Como nos dice el Dr. Jorge Rodríguez Yañez, médico de Cuidados Críticos y terapia intensiva del hospital Cosme Argerich, entrenado en Mindfulness y profesor de Autocompasión en el modelo MSC (mindful self compassion): “Una de las más novedosas formas de entender la compasión es percibir que la misma puede tener aspectos Yin y Yang, como el símbolo oriental de los dos opuestos complementarios. En su aspecto Yin presenta la condición de “estar con” nosotros mismos o los otros, de una forma completamente receptiva y amable, confortando, calmando y validando lo que sentimos o lo que sienten los demás. Nos nutre, nos acuna, nos ayuda a transitar el sufrimiento cuando existe, de una manera transformadora. La compasión conceptualizada como Yang presenta atributos de proteger, proveer y motivar. La protección tiene que ver con sentirnos y hacer sentir a los demás seguros, libres de daño, de malestar. Protegernos engloba el decidir decir No a otros cuando corresponde, para evitar que nos dañen.
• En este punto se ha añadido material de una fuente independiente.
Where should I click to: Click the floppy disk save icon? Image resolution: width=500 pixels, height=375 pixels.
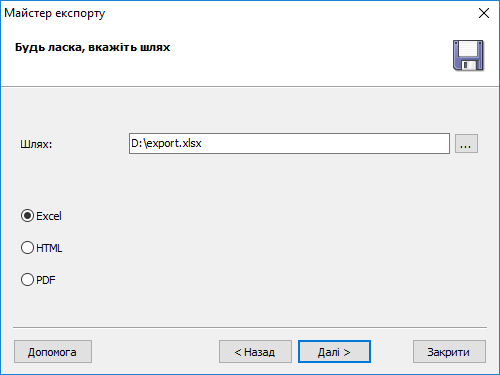coord(468,55)
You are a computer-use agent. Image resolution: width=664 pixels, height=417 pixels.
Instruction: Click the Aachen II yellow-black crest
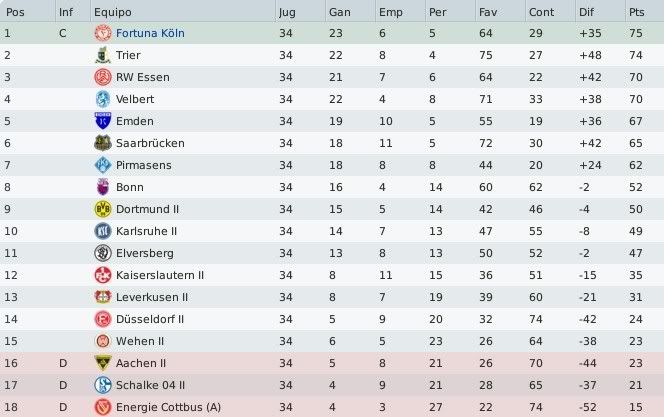pos(103,363)
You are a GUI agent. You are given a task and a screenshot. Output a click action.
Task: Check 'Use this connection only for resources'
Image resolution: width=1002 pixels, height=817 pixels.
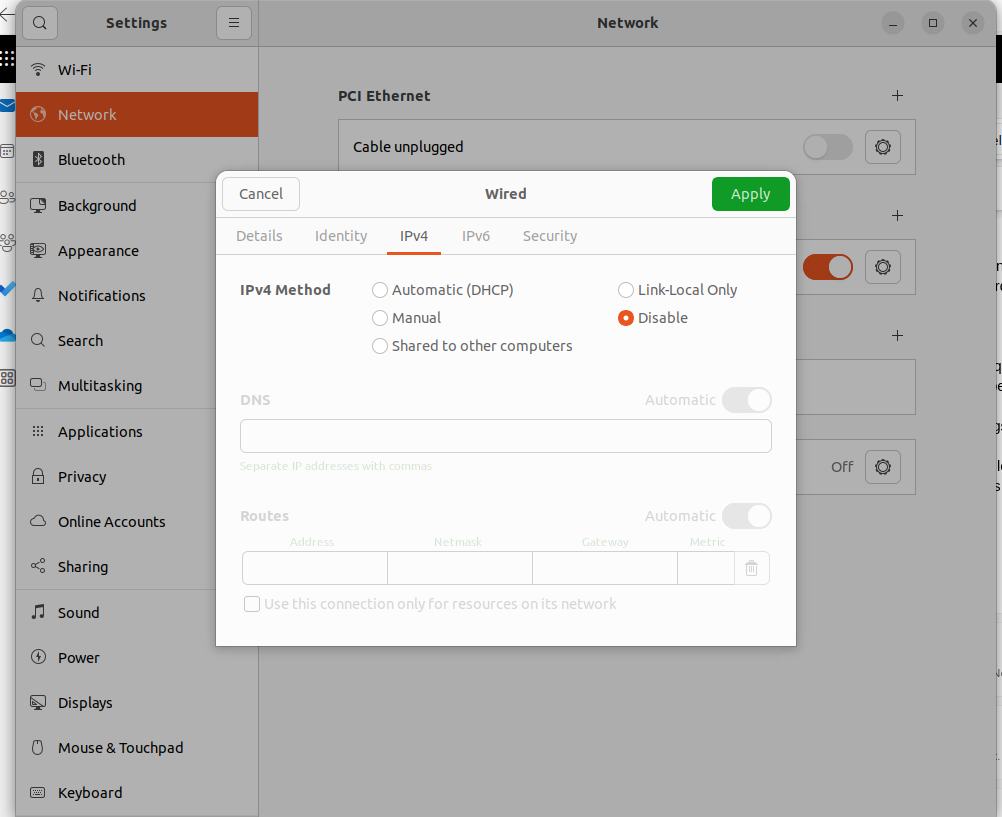tap(252, 604)
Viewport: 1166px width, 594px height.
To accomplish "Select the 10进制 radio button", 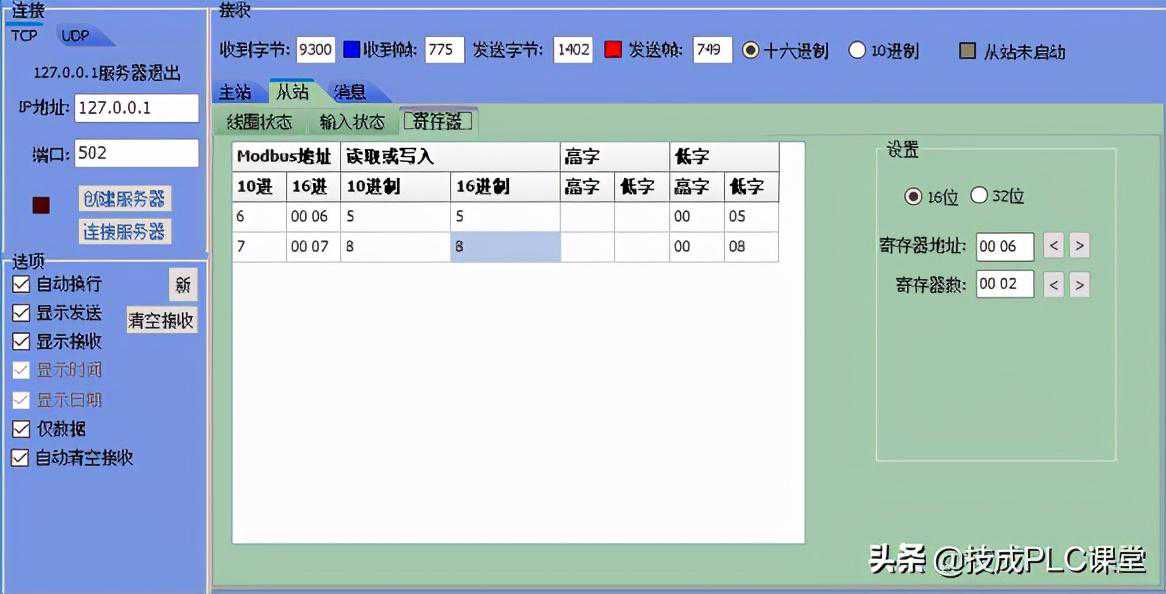I will [857, 50].
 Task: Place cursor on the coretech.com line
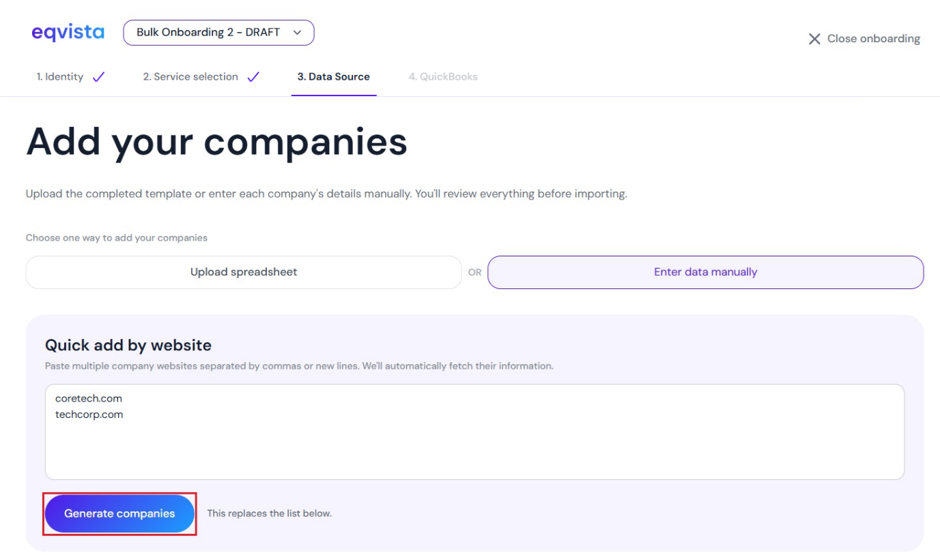[x=89, y=399]
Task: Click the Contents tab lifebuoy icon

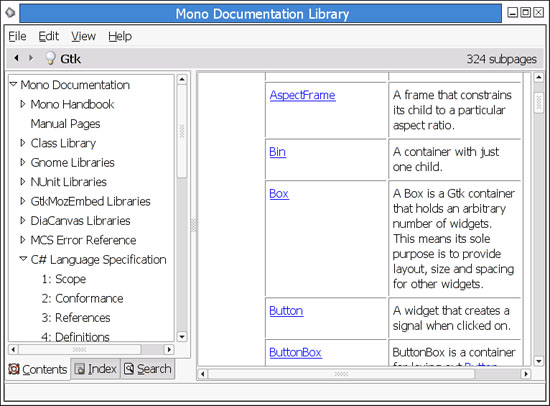Action: (x=14, y=369)
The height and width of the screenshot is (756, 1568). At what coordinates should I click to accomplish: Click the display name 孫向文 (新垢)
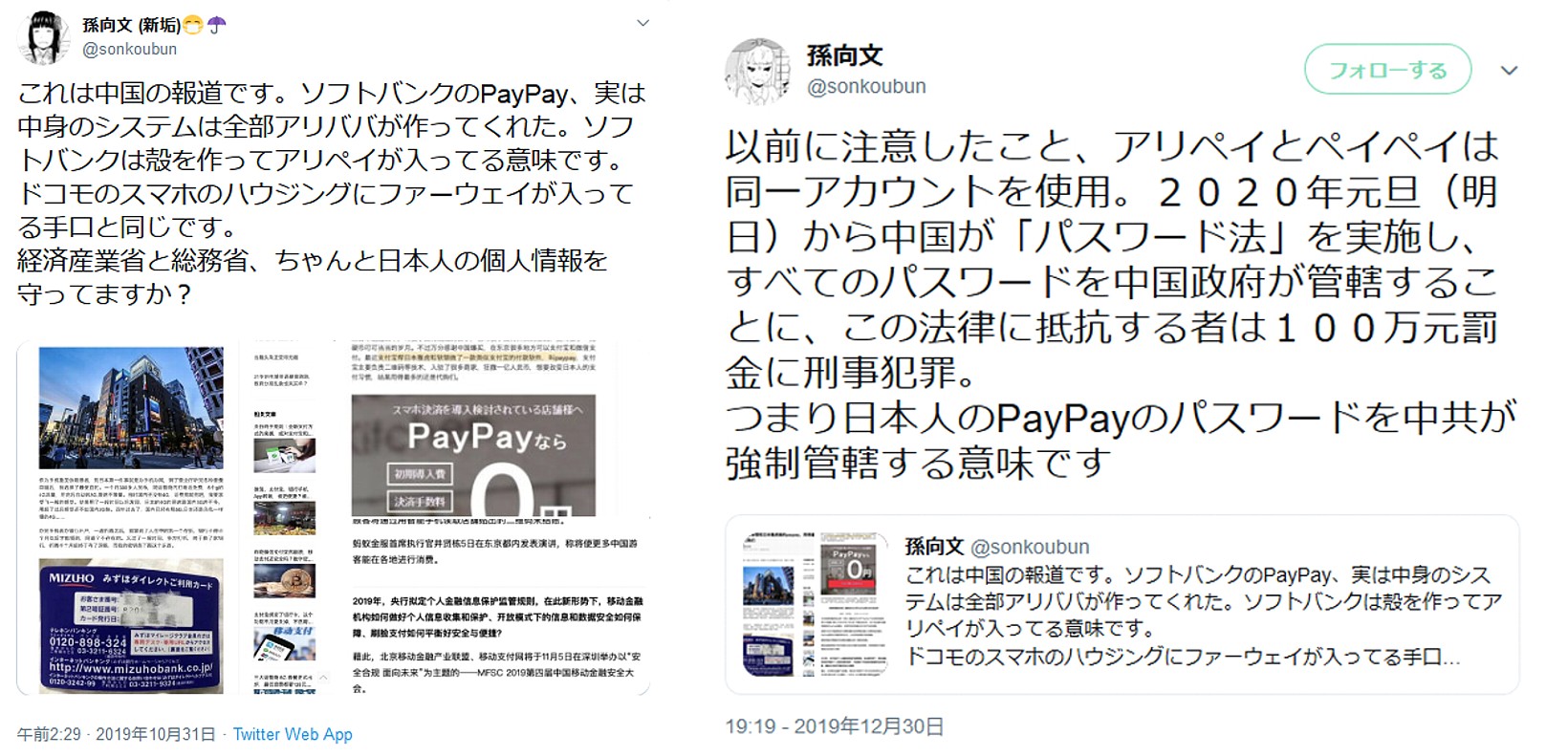(131, 25)
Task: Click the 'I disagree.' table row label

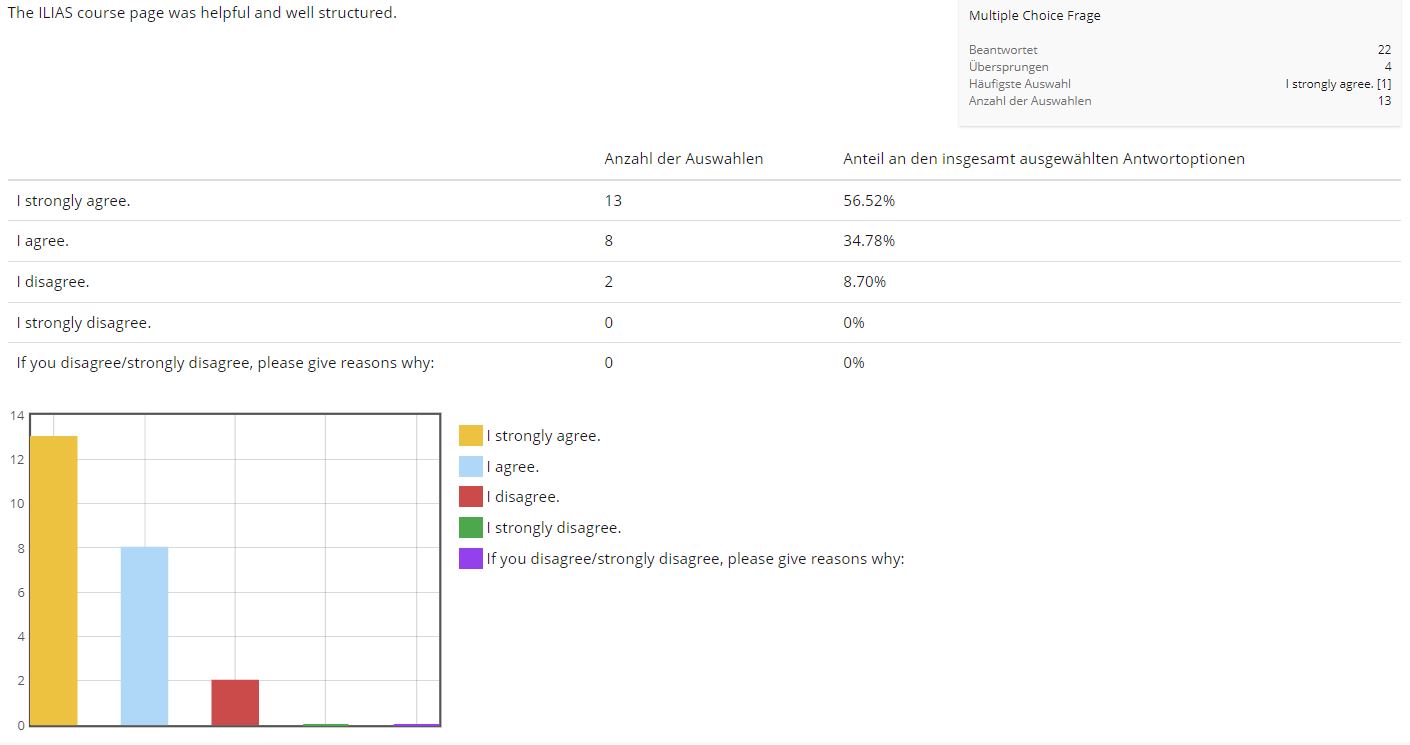Action: (x=53, y=282)
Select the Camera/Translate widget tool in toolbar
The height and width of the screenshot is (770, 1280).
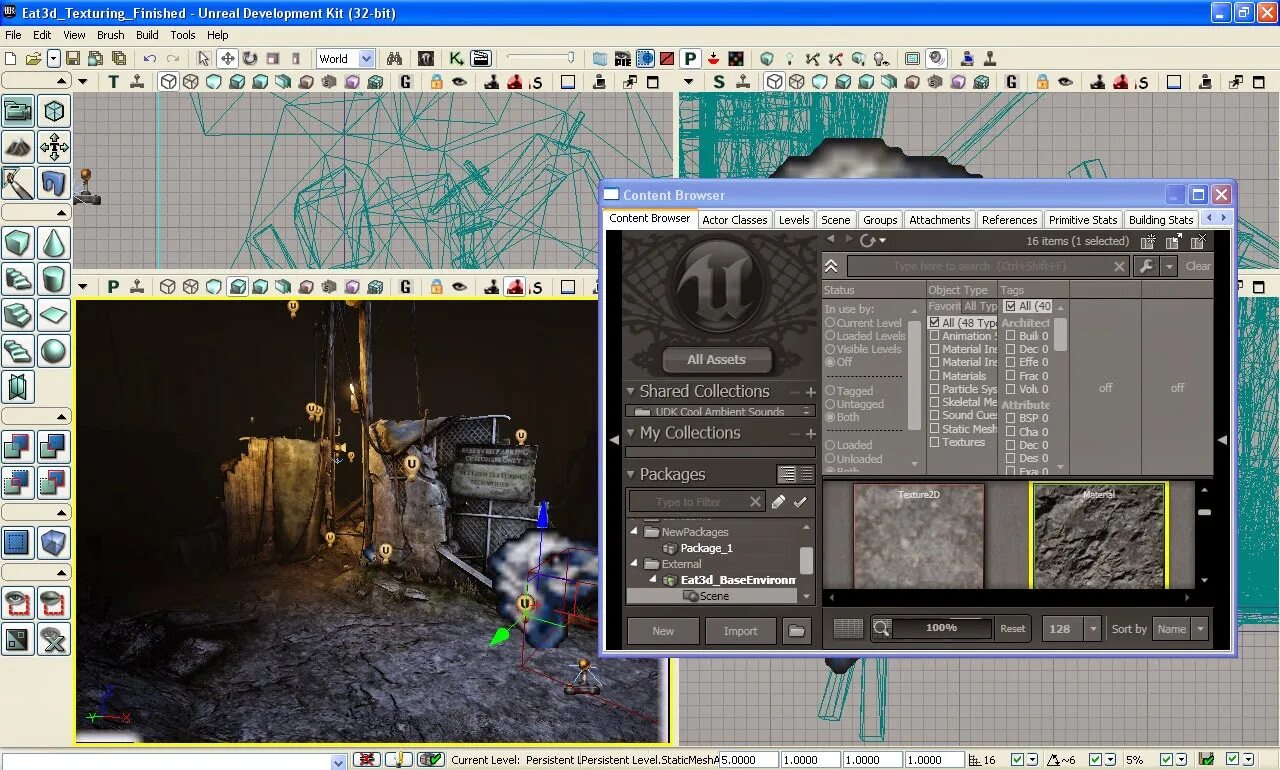tap(228, 58)
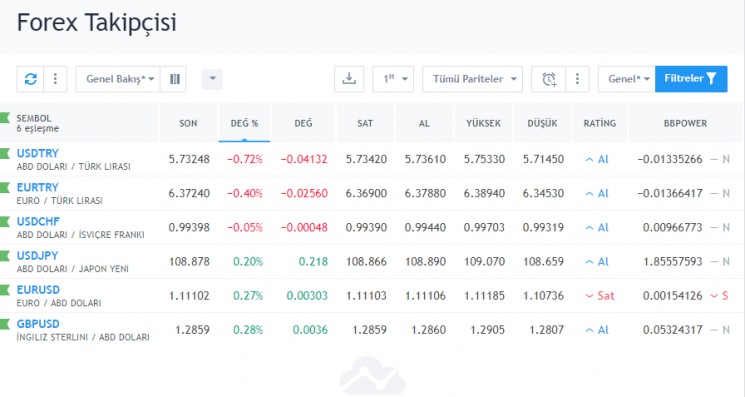
Task: Sort by the RATING column header
Action: coord(600,123)
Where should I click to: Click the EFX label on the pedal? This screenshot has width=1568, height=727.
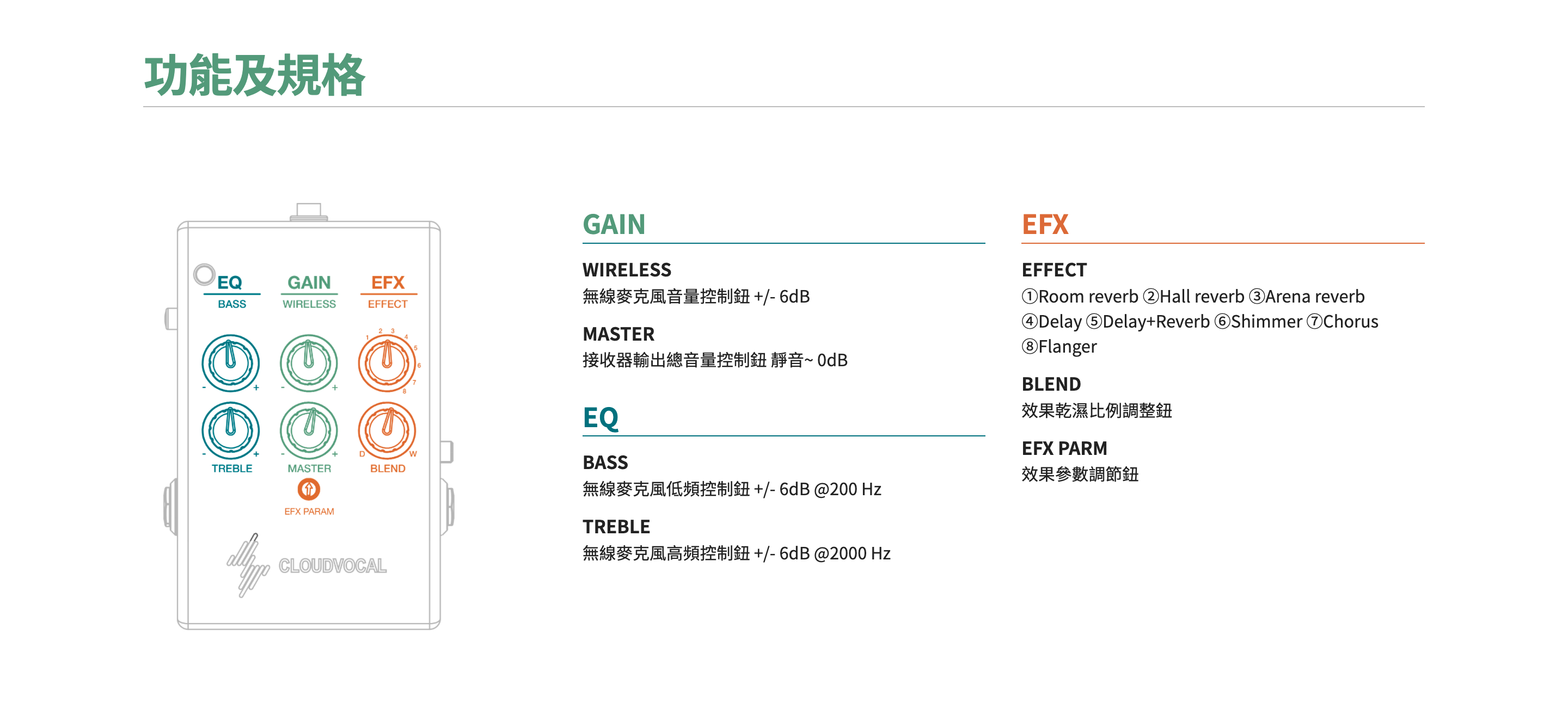click(x=388, y=282)
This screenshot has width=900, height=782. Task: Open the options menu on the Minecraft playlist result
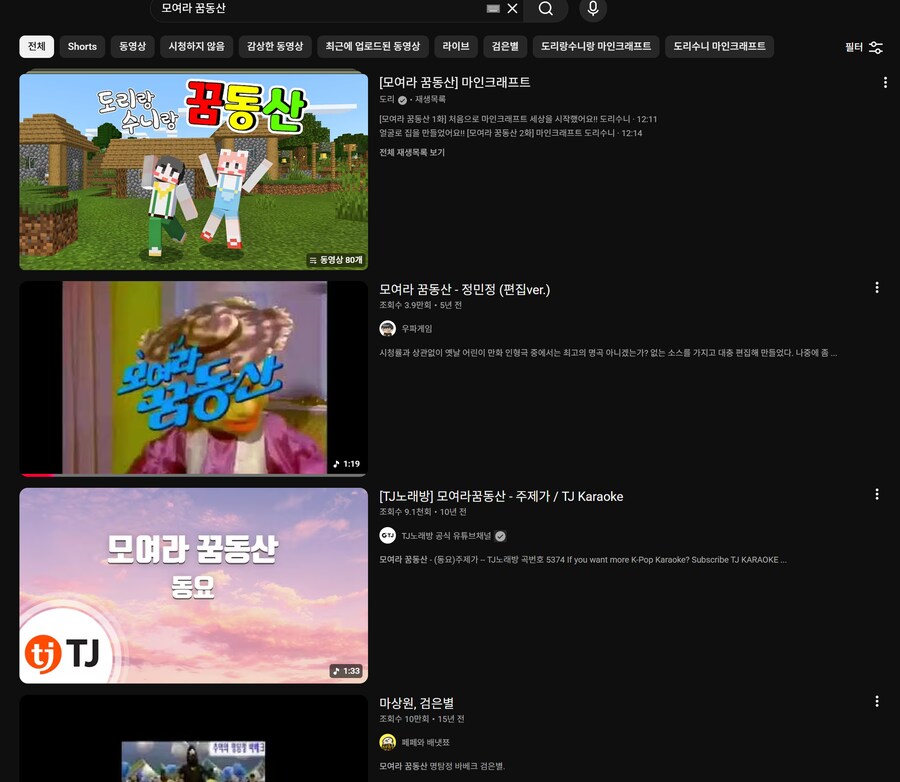(x=884, y=83)
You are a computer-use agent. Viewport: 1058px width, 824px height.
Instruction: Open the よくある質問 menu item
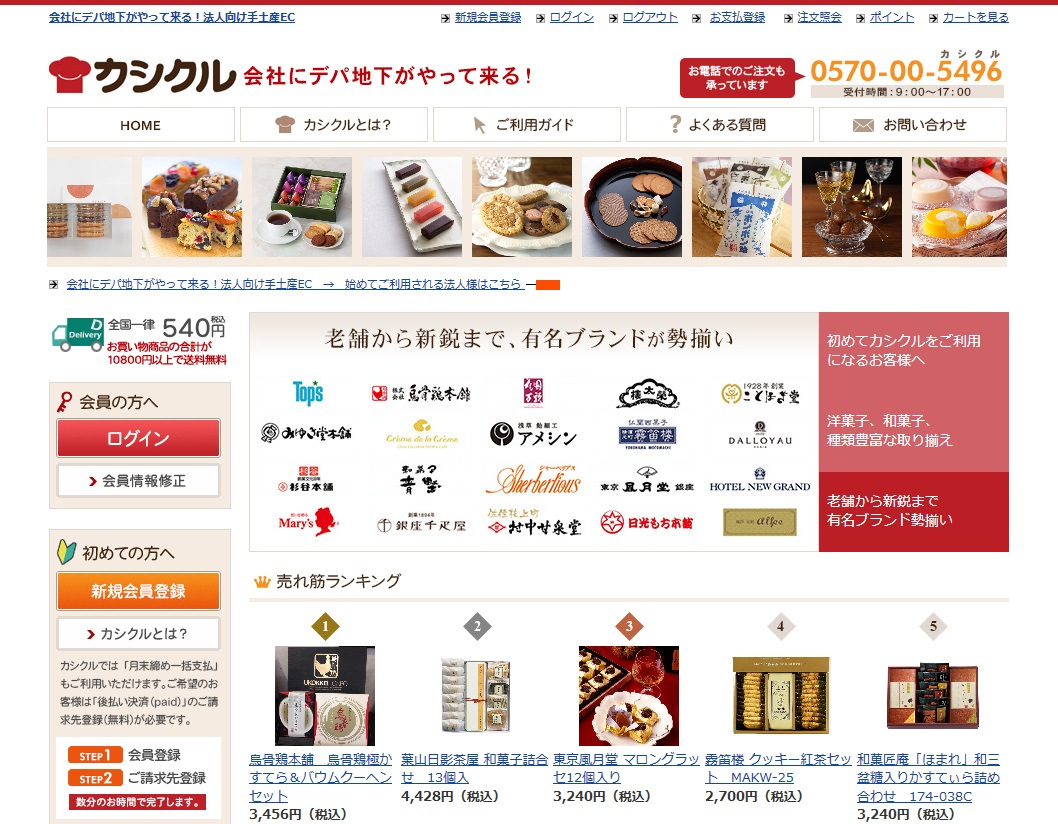[719, 125]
A la vez también conlleva a detenernos si tomamos conciencia de que estamos dañando a alguien o a nosotros mismos. El proveer significa el poder brindarnos lo que realmente necesitamos ahora. Primero debemos tomar conciencia de que es lo que necesitamos, sentir el impulso de cubrir nuestras necesidades y tratar de proveernos el cuidado para satisfacerlas”.

Esa compasión Yang nos conduciría a una actitud de mayor autenticidad con nosotros mismos. Liberándonos de aquello que nos hace daño, que nos impide acceder a la esencia de lo que nos provee libertad y bienestar, podremos seguramente encontrar estados más altuistas y felices. Siendo quienes realmente somos, sin ataduras ni disfraces, podremos expresar de manera más auténtica nuestra humanidad.